Рейли замолчал. Он знал о приятельских отношениях Локкарта с Троцким, Чичериным, о его симпатиях к Ленину, но знал также и то, что многие в Лондоне уже не одобряли его просоветских настроений и требовали отозвать из Москвы. Поэтому Рейли поставил вопрос остро: с кем сегодня бывший генконсул? И что он намерен делать дальше?
— Я разделяю ваши настроения, господин Рейли, — заговорил Роберт. — Первое время мы все здесь очень надеялись на то, что у соратников Ленина хватит ума не разрывать с прежними союзниками, продолжить военные действия, а также сохранить преемственность некоторых государственных институтов, но сейчас уже очевидно, что они в своем стремлении завоевать и упрочить свою власть готовы разрушить и растоптать незыблемые для всего народа символы. Я имею в виду прежде всего православие, без христианской веры трудно представить русского человека и Россию. И с каждым днем они оставляют нам все меньше и меньше симпатий. Все это так. Об этом уже никто не спорит. И все же я бы не стал торопиться объявлять войну большевикам.
— А что вы предлагаете? «Ни мира, ни войны», как выразился Троцкий на переговорах с немцами? — усмехнулся Сидней. — Сидеть здесь и наблюдать, как большевики методично истребляют собственный народ? Как множатся карательные системы? Мне только что показали проект декрета ВЦИК об учреждении Революционного трибунала, где есть коллегия обвинителей, но отсутствует коллегия адвокатов и в приговорах которого смертная казнь станет одним из эффективнейших средств новой власти. Вы будете спокойно наблюдать, как разгорается гражданская война? Как от голода будут умирать дети? Что можно противопоставить всему этому?

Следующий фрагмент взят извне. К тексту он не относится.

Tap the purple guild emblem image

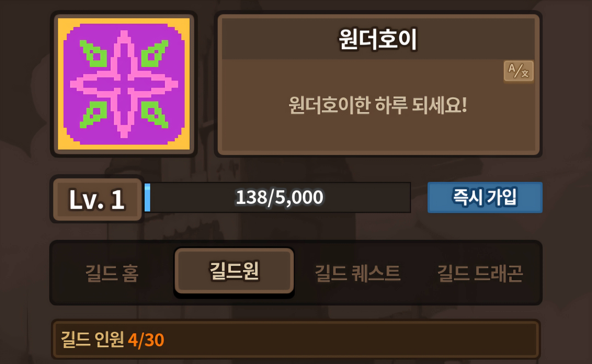[x=124, y=84]
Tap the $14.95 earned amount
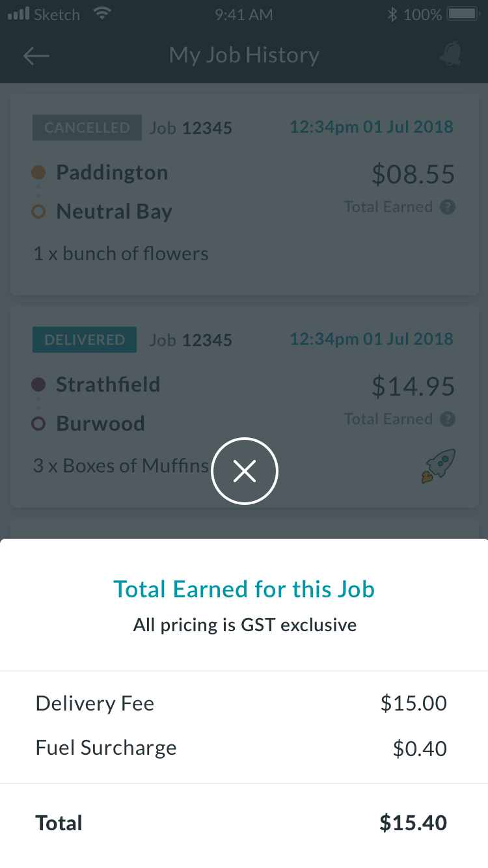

— Я не исключаю третьего варианта, когда можно будет достичь согласия и в стране, и между нашими государствами мирным путем, — осторожно проговорил Локкарт, видя, сколь решительно настроен Рейли. — Я собираюсь завтра поехать в Вологду, переговорить с господами послами Френсисом и Нулансом, чтобы окончательно прояснить наши обшие позиции по этому вопросу и выступить тут как бы единым фронтом… Еще не исключена возможность, используя влияние наших стран, добиться от Ленина пересмотра его политической линии.